(Beginning of PAGE EXCERPT)

A new type of catalyst could lead to fuel cells that use a fifth of the platinum they use now. The new material, developed by researchers at the University of Houston, Technical University of Berlin in Germany, and the Department of Energy's SLAC National Accelerator Laboratory in Menlo Park, CA, consists of nanoparticles with cores made of a copper-platinum alloy and an outer shell that is mostly platinum. The material is up to five times as efficient as regular platinum.

Platinum and platinum alloys are the most efficient catalysts for speeding up chemical reactions in hydrogen fuel cells. Platinum is the only metal that can withstand the acidic conditions inside such a cell, but it is expensive, and this has limited the broad, large-scale applications of fuel cells. Furthermore, about 90 percent of the world's platinum supply comes from just two countries--South Africa and Russia.

The new material already meets the U.S. Department of Energy's 2015 target for platinum catalysts: producing at least 0.44 amperes of electric current per milligram of platinum. It produces up to 0.49 amps per milligram of platinum, and the researchers believe it should be possible to increase the material's catalytic activity even more. "If we could get another factor of two [improvement in catalytic activity], we think that the cost of platinum in these fuel cells would make the technology more practical," says SLAC physicist Anders Nilsson.

(End of PAGE EXCERPT)
(Beginning of PROVIDED DATA)

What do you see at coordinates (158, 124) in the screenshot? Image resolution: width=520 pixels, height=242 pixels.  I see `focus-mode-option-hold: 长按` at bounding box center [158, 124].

(End of PROVIDED DATA)

ACTIVITY LIST>
1/ Answer these from the fuel-cell catalyst article:
(a) Which three institutions developed the new material?
(b) Which two countries supply about 90 percent of the world's platinum?
(c) How much current per milligram of platinum does the new material produce?
2/ Please say whether each statement agrees with the fuel-cell catalyst article, and back each answer with the deciding words from the article.
(a) The nanoparticles have a platinum core inside a copper shell.
(b) Platinum is the only metal that can withstand the acidic conditions inside a hydrogen fuel cell.
(c) The new material falls short of the Department of Energy's 2015 target.
3/ Carry on the fuel-cell catalyst article from its last sentence.

WRITTEN ANSWERS>
1/
(a) The University of Houston, the Technical University of Berlin, and the Department of Energy's SLAC National Accelerator Laboratory.
(b) South Africa and Russia.
(c) Up to 0.49 amps per milligram of platinum.

2/
(a) No: "cores made of a copper-platinum alloy and an outer shell that is mostly platinum"
(b) Yes: "Platinum is the only metal that can withstand the acidic conditions inside such a cell"
(c) No: "The new material already meets the U.S. Department of Energy's 2015 target for platinum catalysts"

3/
"This is excellent work that should enable us to use less platinum in fuel cells," says Jean-Pol Dodelet, a professor of energy, materials, and telecommunications at the Institut National de la Recherche Scientifique (INRS) in Quebec.

At the anode of a conventional proton exchange membrane (PEM) fuel cell, the catalyst splits hydrogen into hydrogen ions and electrons, with the latter flowing out of the cell to create current. At the cathode, oxygen molecules combine with electrons and hydrogen ions to form water. This reaction is sluggish and speeding it up requires 10 times as much platinum as is used at the anode. "If you're trying to replace platinum, it is more important to replace the platinum at the cathode," says Dodelet.

Peter Strasser, a chemical engineering professor at both the University of Houston and the Technical University of Berlin, started working on a new type of catalyst in 2005, depositing nanoparticles of a copper-platinum alloy onto carbon supports. When a cyclic alternating current is applied to the material, the copper separates from the surface region, giving the nanoparticles a platinum-rich outer layer.